Respondents who indicated they would get the vaccine as soon as possible counted for roughly 94% of those who had not yet received it.

More than 5% of respondents have tested positive for Covid-19, slightly higher than the roughly 4% in Vermont and lower than the 10% in the U.S..



 



One in five respondents (20%) reported having survived sexual assault, and 8% of respondents reported experiencing sexual assault on campus.





Gender and race played a large role in who experienced sexual assault. More than half of nonbinary respondents, 25% of female-identifying students and 10% of male-identifying students reported that they have been assaulted. BIPOC respondents reported experiencing sexual assault at a 22% higher rate than white students.

Of the 82 respondents who said they were sexually assaulted on campus, only nine chose to report the incident to Middlebury. Several respondents chose not to report because the perpetrators were friends, teammates or intimate partners.

“I was too afraid of the social backlash because he was a teammate,” one respondent wrote. “I didn’t think Middlebury would actually punish him and I thought it would be more traumatizing than helpful.”

Others cited fears of social repercussions, worries about being victim-blamed and “self-gaslighting” about whether what happened to them truly counted as sexual assault as reasons why they did not report.

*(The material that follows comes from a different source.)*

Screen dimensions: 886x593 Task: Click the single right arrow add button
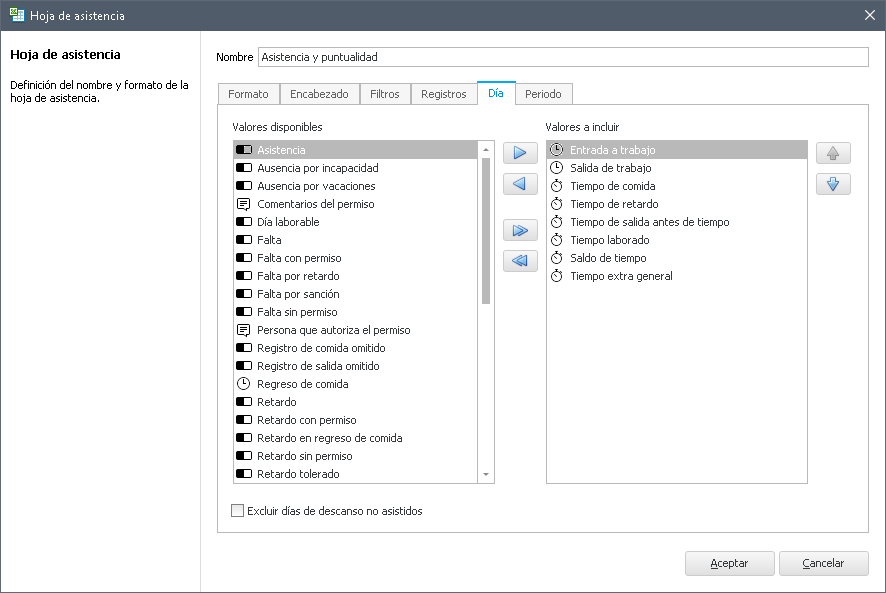[x=520, y=154]

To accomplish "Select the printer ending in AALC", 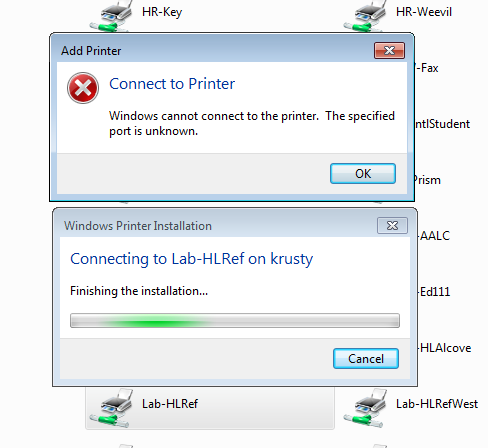I will [x=434, y=236].
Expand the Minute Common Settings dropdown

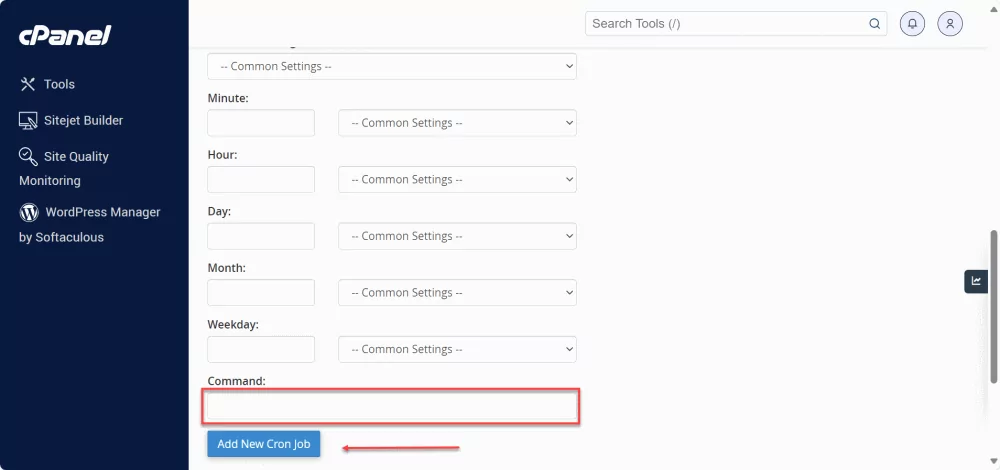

Many anticipated little support or action from the school and thought the reporting process would exacerbate the trauma they were already dealing with.

Five out of the nine students who reported their sexual assaults to the school were dissatisfied with how Middlebury handled their cases.

At the beginning of this academic year, the college changed its disciplinary procedures for reported cases of sexual assault following new Title IX guidance from the Department of Education. Major changes include a more stringent definition of sexual assault, a live hearing process for those accused of perpetrating sexual violence and a new informal process for mediating cases of sexual assault when survivors don’t want to seek official discipline or cases don’t fall under the new definition.